## DESCRIPTION OF THE TASK
Your job is to set down the stretch of entries that opens with the line containing "Instruction: Click the QuickBooks logo" and closes with the line containing "Given: Click the live TV monitor icon". Keep both end lines, copy each exactly, and add nothing.

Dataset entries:
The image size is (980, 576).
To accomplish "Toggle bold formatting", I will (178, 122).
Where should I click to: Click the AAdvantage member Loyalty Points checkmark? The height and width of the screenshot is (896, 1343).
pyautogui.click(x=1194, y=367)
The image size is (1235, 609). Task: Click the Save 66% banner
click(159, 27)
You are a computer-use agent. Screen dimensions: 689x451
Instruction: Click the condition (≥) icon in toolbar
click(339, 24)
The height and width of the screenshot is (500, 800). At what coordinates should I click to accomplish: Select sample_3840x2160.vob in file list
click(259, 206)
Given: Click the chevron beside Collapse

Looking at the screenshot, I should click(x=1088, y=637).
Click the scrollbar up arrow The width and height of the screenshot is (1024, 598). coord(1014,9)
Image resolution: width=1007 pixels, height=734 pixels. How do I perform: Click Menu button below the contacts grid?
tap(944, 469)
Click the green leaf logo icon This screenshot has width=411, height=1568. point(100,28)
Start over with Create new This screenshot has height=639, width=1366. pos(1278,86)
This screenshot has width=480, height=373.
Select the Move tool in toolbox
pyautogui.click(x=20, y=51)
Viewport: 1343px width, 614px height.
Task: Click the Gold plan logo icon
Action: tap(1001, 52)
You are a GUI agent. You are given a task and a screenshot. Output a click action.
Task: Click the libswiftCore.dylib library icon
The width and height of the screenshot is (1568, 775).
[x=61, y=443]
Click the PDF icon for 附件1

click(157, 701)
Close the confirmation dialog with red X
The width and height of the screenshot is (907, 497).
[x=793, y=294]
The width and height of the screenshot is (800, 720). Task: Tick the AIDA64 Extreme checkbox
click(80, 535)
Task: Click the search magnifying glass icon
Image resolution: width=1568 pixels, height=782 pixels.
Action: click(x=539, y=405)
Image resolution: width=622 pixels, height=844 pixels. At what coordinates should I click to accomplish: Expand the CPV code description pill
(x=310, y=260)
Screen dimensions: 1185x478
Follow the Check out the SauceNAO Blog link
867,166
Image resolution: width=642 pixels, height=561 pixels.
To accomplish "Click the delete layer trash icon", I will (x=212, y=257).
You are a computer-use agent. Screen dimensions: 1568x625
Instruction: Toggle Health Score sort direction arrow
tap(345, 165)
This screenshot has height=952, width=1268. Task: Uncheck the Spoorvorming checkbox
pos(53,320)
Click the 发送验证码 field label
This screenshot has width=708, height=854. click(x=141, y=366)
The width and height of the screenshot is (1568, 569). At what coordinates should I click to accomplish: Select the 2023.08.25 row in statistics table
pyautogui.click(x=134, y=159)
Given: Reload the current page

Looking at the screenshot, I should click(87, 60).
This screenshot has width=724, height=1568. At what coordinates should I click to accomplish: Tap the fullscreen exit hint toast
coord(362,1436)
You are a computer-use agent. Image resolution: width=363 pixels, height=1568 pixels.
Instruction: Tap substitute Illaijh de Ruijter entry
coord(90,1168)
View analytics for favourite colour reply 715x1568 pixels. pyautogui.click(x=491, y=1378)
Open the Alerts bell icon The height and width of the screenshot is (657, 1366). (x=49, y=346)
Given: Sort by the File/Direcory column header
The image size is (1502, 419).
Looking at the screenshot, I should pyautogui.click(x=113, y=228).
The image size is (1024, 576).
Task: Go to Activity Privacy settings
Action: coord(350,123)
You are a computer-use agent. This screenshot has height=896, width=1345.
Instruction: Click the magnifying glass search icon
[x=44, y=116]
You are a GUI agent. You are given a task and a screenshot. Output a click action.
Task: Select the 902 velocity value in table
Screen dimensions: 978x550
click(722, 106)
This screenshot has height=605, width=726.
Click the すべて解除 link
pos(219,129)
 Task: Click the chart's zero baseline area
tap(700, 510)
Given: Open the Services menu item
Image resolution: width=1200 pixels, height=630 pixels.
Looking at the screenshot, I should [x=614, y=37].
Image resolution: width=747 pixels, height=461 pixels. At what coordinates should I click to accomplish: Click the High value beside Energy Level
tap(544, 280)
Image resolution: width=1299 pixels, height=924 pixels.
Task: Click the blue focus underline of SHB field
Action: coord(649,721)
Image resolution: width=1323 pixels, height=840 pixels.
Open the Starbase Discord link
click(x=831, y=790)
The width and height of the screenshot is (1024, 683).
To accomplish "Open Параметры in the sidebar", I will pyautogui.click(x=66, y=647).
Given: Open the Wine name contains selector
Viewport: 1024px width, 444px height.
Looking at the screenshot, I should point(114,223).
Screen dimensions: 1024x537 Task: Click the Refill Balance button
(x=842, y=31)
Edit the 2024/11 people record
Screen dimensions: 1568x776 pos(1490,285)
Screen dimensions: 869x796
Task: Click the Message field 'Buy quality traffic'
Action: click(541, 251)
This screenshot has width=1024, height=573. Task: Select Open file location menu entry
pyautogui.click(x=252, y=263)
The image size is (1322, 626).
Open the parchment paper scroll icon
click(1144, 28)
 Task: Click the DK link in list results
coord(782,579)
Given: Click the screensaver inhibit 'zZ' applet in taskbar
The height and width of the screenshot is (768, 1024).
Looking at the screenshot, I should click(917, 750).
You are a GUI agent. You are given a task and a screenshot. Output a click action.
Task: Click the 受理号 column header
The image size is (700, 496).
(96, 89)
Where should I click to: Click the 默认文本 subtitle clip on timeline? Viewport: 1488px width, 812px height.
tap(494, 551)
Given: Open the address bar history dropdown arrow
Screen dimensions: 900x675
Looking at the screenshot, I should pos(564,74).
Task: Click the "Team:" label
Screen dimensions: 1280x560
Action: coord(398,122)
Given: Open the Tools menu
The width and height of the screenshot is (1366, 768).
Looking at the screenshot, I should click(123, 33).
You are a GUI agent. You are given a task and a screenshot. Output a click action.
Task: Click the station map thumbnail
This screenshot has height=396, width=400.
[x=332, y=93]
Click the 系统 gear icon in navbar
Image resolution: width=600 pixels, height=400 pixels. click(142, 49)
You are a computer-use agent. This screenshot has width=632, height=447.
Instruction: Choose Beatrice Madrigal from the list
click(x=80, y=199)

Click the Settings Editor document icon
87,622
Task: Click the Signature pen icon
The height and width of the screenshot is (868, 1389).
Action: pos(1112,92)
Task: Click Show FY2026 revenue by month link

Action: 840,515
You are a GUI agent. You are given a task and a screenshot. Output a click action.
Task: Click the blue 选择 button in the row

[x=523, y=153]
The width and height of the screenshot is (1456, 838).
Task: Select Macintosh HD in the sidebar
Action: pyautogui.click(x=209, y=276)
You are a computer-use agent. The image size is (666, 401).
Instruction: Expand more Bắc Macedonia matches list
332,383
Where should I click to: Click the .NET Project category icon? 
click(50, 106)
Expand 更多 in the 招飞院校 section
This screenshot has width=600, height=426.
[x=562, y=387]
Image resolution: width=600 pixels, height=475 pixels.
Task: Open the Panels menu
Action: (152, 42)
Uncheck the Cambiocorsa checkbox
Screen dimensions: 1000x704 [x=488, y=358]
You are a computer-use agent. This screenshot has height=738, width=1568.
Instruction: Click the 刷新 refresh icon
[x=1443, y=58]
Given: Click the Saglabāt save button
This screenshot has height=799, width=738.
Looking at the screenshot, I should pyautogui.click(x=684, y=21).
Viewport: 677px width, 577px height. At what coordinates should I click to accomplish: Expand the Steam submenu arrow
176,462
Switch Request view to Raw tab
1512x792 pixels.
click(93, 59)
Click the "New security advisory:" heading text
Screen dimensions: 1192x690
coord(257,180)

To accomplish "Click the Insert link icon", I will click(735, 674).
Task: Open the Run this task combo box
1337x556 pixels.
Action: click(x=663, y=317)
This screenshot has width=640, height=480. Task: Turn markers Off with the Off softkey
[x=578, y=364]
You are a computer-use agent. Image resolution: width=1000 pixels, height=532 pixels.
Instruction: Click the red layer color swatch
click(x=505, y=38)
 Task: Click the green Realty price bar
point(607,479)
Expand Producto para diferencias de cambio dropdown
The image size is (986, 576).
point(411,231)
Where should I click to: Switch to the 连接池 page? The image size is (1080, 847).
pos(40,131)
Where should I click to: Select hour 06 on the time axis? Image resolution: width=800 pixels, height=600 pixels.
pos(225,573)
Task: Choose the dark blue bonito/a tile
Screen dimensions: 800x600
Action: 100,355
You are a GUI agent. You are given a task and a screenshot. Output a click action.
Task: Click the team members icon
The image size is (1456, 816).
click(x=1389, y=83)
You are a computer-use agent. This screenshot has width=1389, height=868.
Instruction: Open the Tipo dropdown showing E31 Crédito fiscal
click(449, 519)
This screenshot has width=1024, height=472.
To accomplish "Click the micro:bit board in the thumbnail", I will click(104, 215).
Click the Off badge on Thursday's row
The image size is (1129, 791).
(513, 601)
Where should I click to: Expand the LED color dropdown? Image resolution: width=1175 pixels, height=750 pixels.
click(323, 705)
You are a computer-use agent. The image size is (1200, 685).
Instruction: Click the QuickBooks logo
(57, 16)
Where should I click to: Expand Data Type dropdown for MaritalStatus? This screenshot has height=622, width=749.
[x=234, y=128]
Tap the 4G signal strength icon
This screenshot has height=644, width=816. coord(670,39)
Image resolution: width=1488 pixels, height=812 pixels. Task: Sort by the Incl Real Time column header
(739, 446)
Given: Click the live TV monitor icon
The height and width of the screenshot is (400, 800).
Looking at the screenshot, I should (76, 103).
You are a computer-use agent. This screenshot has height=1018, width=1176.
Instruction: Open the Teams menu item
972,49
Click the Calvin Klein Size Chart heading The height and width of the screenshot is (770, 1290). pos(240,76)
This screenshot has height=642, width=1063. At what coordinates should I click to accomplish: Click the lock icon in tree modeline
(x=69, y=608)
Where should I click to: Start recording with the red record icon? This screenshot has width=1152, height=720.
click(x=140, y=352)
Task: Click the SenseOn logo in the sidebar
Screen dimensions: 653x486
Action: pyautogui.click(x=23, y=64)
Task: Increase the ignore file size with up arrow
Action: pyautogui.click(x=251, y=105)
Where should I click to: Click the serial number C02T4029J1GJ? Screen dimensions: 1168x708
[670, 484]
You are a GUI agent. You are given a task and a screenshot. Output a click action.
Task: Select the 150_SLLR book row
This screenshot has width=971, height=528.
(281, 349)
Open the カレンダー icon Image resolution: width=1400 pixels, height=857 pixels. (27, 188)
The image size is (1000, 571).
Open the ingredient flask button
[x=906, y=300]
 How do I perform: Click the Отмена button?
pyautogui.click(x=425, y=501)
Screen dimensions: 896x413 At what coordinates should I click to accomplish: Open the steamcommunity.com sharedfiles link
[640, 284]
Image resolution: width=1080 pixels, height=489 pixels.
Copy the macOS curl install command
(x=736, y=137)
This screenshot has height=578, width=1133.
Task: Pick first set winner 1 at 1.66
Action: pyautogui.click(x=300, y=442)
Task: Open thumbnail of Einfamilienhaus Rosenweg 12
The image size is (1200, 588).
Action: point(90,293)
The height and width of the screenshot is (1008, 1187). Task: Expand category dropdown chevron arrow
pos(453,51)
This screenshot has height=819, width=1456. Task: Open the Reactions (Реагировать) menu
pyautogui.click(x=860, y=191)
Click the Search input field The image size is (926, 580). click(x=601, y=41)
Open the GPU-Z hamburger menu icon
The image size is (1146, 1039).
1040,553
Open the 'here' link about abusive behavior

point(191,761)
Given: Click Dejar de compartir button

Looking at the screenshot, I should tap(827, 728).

## EXERCISE RESPONSE
Instruction: Click the QuickBooks logo
(57, 16)
Where should I click to: Expand Data Type dropdown for MaritalStatus? This screenshot has height=622, width=749.
[x=234, y=128]
Tap the 4G signal strength icon
This screenshot has height=644, width=816. coord(670,39)
Image resolution: width=1488 pixels, height=812 pixels. Task: Sort by the Incl Real Time column header
(739, 446)
Given: Click the live TV monitor icon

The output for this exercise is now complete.